COLUMBIA, S.C. – A South Carolina House subcommittee unanimously passed a bill Tuesday afternoon to allow trucks to follow each other much closer than they’re allowed to now, a process known as “platooning.” The bill would apply only to trucks with new technology that links them to the trucks they’re following.
The new technology includes cameras, radar, and lasers, as well as the ability to link trucks’ accelerators and brakes. That way, if the technology on the lead truck spots a problem ahead, all the trucks would slow down or brake without the drivers having to take action.
Following closer improves fuel efficiency, with proponents saying the technology could save up to 8 billion gallons of diesel a year nationwide when fully implemented.
But Rep.

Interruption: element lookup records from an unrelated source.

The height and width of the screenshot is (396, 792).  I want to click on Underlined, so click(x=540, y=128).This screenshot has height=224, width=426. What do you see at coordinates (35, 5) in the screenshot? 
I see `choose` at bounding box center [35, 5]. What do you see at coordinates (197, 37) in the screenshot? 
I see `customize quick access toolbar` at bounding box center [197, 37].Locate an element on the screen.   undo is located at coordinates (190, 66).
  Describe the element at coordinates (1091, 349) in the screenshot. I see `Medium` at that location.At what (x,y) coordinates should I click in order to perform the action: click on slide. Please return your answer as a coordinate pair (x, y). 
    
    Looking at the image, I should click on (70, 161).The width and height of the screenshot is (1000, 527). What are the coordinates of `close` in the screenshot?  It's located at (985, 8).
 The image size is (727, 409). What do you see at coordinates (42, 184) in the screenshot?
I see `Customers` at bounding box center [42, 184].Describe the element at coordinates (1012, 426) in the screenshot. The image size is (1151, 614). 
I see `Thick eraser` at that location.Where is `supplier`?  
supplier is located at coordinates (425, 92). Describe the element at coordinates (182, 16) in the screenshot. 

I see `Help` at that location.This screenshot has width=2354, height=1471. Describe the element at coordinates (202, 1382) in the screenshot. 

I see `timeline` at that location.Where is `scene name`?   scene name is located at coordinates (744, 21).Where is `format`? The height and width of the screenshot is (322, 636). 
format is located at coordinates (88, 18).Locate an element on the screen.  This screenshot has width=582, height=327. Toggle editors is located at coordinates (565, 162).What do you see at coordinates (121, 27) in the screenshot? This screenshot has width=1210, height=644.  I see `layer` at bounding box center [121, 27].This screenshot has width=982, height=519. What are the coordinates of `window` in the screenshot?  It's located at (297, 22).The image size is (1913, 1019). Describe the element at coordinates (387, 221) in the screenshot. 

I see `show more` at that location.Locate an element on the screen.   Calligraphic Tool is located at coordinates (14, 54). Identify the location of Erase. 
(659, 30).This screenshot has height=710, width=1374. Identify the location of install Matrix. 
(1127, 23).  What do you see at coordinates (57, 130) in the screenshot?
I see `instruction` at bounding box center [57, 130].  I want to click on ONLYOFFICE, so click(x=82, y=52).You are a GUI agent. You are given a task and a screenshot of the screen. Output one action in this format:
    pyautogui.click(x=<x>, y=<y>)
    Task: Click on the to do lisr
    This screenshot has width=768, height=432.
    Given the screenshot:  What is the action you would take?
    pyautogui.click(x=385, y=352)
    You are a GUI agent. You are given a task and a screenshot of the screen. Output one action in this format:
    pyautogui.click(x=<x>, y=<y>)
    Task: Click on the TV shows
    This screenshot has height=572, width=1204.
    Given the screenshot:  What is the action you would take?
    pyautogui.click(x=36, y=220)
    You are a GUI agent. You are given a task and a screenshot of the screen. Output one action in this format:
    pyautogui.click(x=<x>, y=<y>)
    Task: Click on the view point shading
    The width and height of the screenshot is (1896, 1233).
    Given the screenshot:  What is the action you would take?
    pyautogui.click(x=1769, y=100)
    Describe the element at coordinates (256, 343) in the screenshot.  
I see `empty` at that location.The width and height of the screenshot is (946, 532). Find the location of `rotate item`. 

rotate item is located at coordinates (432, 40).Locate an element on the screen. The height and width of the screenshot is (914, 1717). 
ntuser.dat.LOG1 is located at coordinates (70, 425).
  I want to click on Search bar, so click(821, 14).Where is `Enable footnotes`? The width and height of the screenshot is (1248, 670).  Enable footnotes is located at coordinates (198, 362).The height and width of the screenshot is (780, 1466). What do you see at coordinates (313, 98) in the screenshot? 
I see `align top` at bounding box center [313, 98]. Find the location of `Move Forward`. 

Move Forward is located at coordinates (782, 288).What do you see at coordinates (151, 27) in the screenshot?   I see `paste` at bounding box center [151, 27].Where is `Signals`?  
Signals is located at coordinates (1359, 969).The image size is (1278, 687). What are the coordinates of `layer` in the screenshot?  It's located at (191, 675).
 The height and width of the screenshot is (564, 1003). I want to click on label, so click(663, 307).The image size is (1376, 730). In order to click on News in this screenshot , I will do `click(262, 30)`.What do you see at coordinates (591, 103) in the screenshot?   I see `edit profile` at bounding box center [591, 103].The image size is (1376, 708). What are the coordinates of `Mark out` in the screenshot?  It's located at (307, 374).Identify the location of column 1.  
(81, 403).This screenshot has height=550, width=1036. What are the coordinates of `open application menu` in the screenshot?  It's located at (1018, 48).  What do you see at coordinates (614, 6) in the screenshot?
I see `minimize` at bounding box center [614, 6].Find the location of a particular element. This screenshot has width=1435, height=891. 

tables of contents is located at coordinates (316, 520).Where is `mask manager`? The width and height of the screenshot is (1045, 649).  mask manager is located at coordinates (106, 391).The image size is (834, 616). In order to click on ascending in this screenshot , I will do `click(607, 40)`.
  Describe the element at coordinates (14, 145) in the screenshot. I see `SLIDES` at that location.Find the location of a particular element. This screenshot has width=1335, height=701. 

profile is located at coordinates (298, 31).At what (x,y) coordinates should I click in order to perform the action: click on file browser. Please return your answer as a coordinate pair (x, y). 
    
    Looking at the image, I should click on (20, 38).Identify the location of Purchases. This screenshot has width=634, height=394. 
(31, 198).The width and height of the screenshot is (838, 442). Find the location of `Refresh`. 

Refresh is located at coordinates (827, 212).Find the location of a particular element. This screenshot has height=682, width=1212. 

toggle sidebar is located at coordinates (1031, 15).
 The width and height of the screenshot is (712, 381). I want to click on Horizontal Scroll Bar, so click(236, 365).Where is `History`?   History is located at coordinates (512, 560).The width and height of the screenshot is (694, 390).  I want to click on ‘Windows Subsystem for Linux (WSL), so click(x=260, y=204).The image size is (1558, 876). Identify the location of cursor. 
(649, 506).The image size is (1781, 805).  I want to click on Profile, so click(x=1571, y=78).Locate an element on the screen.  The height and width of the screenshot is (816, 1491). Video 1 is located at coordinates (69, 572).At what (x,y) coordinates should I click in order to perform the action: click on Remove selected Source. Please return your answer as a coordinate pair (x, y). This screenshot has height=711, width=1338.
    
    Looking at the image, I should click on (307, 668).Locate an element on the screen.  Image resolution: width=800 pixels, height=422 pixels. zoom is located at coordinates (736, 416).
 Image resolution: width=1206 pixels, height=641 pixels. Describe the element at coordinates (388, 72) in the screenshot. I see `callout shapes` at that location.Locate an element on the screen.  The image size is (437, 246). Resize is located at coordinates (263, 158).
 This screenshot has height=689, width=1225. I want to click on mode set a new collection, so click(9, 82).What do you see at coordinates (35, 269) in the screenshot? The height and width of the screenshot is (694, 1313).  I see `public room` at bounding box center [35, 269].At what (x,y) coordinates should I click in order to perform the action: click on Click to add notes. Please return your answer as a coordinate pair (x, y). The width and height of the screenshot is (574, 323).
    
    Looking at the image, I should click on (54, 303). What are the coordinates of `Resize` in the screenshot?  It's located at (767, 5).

Garry Smith, R-Simpsonville, the sponsor of the bill, says it will also save lives. “It looks beyond the truck, looks beyond the car. It can see things that are taking place up ahead of those vehicles and make appropriate adjustments for what’s taking place up ahead. They estimate that it’s going to be a tremendous saving of lives, both in the automotive as well as the trucking industry,” he says.
Rick Todd, president of the South Carolina Trucking Association, says the technology is similar to what’s being used in driverless cars. “Only the larger, more sophisticated fleets are looking at this right now, but it is coming. It’s not driverless trucks, it’s driver assistance, and it can be interrupted and then re-engaged.”
The bill simply adds an exception for trucks with the technology to the current state law that prohibits following too closely. “As technology advances, we also have to kind of bring our codes up to par with that,” said Rep. Joshua Putnam, R-Piedmont, chairman of the subcommittee.
The bill now goes to the full House Education and Public Works Committee.